11. Il résulte de l’instruction qu’il a été mis fin au droit au RSA de Mme B au motif qu’elle ne remplissait pas la condition de résidence effective et permanente en France. Pour contester ce motif, Mme B, qui n’a produit aucune pièce attestant de la permanence et l’effectivité de sa présence en France dans les trois mois précédent la décision du 8 novembre 2023 lui ayant initialement notifié cette fin de droit, se borne à soutenir que les défendeurs n’établissent pas, compte tenu de la faible valeur probante des éléments qu’ils font valoir, qu’elle ne résidait pas en France, faisant néanmoins valoir les mêmes arguments que ceux précédemment analysés aux points 7 et 8, qu’il convient par conséquent d’écarter pour les motifs figurant à ces mêmes points.
12. Il résulte de tout ce qui précède que les conclusions par lesquelles Mme B demande l’annulation de la décision implicite par laquelle le département des Hauts-de-Seine a confirmé qu’il était mis fin au versement à son bénéfice du RSA doivent être rejetées ainsi que, par voie de conséquence, les conclusions à fin d’injonction.

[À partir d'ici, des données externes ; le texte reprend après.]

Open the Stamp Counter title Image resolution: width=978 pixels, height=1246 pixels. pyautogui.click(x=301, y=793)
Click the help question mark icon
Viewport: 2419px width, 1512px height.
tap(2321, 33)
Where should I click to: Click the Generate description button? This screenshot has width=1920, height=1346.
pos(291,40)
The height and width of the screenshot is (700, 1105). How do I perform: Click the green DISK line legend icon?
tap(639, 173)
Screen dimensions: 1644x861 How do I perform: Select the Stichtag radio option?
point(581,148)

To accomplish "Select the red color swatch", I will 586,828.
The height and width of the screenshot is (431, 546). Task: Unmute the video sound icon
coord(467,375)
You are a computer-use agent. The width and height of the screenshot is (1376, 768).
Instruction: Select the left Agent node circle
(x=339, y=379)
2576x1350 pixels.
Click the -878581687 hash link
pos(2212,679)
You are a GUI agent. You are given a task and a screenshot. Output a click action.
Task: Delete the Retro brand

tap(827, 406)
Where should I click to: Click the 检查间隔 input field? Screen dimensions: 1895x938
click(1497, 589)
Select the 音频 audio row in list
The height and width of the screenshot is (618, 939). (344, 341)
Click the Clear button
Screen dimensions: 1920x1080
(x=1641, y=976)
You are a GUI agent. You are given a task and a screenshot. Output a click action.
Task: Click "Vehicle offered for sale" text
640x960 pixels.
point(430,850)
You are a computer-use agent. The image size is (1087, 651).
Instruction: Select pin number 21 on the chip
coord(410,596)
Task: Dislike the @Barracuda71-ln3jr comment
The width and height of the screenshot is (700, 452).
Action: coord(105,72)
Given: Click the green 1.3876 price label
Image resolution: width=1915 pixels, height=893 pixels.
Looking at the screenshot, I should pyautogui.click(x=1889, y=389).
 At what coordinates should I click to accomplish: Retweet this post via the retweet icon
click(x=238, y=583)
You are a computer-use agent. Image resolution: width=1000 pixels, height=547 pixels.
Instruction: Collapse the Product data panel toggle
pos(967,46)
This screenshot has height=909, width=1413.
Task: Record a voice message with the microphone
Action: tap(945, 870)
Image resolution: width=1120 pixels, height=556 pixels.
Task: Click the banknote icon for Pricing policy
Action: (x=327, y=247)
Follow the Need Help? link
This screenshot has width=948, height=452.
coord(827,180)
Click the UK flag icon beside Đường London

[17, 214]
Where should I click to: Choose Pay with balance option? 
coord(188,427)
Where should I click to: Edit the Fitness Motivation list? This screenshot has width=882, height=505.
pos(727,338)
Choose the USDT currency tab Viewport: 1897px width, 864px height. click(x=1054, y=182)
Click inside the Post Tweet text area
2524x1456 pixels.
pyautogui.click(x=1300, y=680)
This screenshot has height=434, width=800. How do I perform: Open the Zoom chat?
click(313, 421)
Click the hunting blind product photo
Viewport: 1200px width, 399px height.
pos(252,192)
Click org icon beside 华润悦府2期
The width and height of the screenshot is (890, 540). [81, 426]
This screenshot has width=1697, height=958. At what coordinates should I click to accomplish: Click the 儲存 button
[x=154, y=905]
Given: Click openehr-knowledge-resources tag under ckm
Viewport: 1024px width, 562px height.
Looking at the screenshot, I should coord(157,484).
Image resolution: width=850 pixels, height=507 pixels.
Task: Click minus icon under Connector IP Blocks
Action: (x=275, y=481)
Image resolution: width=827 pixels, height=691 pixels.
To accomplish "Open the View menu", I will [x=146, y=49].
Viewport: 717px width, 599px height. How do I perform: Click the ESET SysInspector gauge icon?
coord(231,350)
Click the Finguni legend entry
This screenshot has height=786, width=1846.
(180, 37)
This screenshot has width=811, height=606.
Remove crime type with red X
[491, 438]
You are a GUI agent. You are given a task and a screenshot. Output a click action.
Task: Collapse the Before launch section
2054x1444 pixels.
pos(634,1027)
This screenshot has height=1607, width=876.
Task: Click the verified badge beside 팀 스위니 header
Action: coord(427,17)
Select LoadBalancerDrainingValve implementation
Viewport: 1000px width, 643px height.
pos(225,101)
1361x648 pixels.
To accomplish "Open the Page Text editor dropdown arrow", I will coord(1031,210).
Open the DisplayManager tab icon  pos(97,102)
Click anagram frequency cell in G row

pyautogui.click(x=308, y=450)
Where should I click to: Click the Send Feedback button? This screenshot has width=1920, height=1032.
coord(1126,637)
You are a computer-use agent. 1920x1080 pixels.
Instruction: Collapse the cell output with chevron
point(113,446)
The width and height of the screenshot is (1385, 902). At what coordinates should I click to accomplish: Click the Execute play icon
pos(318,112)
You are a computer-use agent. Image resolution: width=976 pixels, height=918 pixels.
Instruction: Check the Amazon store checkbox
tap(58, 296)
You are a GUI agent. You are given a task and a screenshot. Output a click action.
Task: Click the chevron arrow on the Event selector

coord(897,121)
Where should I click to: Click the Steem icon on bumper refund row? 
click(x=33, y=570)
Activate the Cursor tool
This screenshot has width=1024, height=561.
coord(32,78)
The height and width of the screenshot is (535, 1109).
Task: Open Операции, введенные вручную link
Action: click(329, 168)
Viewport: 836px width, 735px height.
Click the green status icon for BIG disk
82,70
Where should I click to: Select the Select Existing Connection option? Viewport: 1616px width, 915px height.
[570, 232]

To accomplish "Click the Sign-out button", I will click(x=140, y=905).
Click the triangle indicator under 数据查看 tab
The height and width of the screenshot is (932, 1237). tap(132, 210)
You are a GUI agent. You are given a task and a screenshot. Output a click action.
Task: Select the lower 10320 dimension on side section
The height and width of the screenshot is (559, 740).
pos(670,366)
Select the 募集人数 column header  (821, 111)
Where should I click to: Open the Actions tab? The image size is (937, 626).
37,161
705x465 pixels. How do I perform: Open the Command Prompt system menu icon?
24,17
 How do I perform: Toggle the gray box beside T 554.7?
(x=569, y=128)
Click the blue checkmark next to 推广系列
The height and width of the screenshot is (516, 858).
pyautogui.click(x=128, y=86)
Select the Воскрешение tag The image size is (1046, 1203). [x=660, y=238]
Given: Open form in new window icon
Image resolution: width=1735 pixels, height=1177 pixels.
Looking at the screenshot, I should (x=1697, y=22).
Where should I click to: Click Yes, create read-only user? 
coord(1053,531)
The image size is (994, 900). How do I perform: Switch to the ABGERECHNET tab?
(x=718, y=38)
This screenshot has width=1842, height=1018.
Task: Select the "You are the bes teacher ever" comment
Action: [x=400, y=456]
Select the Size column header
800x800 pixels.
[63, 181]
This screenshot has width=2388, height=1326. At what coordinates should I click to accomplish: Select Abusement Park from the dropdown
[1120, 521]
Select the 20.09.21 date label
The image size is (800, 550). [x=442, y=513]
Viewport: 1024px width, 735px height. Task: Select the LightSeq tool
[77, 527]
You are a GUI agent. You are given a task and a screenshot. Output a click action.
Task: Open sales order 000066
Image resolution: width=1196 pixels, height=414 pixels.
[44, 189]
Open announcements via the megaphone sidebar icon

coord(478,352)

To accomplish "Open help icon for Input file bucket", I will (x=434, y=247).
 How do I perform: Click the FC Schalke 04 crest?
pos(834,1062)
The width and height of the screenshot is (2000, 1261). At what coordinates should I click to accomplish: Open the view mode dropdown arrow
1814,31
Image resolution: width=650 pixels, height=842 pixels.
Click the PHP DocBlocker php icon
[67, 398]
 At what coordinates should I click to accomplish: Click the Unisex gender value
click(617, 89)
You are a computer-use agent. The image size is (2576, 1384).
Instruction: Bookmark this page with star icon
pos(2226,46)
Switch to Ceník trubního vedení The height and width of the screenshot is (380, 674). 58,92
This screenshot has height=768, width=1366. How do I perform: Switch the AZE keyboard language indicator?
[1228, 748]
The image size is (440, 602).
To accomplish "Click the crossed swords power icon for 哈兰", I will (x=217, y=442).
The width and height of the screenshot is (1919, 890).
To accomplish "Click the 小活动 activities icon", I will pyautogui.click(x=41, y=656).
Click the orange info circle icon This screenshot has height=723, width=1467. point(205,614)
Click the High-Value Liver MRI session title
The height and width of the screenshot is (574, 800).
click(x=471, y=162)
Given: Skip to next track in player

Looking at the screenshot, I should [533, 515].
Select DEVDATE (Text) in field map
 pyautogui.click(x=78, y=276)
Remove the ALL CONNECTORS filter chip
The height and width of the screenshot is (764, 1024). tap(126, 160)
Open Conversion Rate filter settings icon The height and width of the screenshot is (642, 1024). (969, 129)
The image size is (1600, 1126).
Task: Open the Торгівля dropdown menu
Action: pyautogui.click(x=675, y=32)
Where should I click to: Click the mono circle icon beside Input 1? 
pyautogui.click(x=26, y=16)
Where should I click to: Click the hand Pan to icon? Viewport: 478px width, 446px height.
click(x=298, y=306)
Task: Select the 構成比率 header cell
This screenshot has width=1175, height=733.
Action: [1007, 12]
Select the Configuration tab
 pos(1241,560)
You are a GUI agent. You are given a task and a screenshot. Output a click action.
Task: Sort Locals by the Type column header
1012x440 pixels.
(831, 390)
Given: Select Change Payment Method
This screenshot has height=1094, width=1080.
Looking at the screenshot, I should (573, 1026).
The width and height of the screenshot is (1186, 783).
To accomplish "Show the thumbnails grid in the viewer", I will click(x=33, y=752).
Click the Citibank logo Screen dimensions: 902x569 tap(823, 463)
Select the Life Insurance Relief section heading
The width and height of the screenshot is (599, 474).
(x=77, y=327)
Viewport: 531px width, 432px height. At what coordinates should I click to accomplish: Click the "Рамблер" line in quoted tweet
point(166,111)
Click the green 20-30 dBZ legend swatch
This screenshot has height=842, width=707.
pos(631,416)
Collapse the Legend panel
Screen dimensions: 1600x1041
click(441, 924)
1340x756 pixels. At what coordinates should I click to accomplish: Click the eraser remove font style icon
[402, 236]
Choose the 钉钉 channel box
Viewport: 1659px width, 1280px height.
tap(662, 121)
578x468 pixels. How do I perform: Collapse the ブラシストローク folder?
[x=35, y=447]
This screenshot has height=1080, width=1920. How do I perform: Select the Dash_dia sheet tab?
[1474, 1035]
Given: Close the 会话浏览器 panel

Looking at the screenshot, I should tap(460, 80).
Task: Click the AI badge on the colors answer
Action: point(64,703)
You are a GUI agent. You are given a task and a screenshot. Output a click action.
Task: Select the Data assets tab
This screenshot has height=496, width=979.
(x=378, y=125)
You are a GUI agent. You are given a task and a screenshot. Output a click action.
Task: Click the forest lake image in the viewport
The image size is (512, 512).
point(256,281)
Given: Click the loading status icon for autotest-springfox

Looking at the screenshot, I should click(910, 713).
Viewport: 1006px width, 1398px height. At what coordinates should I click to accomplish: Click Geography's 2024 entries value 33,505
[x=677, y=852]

Sur les frais liés au litige :
13. Les conclusions de Mme B présentées sur le fondement des dispositions de l’article L. 761-1 du code de justice administrative doivent, en tout état de cause, être rejetées, dès lors que la CAF des Hauts-de-Seine n’est pas la partie perdante dans la présente instance.
Par ces motifs, le tribunal décide :
Article 1er : La requête de Mme B est rejetée.
Article 2 : Le présent jugement sera notifié à Mme A B, au département des Hauts-de-Seine et à la ministre du travail, de la santé, de la solidarité et des familles.
Copie sera adressée à la caisse d’allocations familiales des Hauts-de-Seine.
Rendu public par mise à disposition au greffe le 26 mai 2025.
La magistrate désignée,
Signé
M. MonteagleLa greffière,
Signé
E. Prigent
La République mande et ordonne à la ministre du travail, de la santé et des solidarités et au préfet des Hauts-de-Seine, chacun en ce qui les concerne, ou à tous commissaires de justice à ce requis en ce qui concerne les voies de droit commun contre les parties privées, de pourvoir à l’exécution de la présente décision.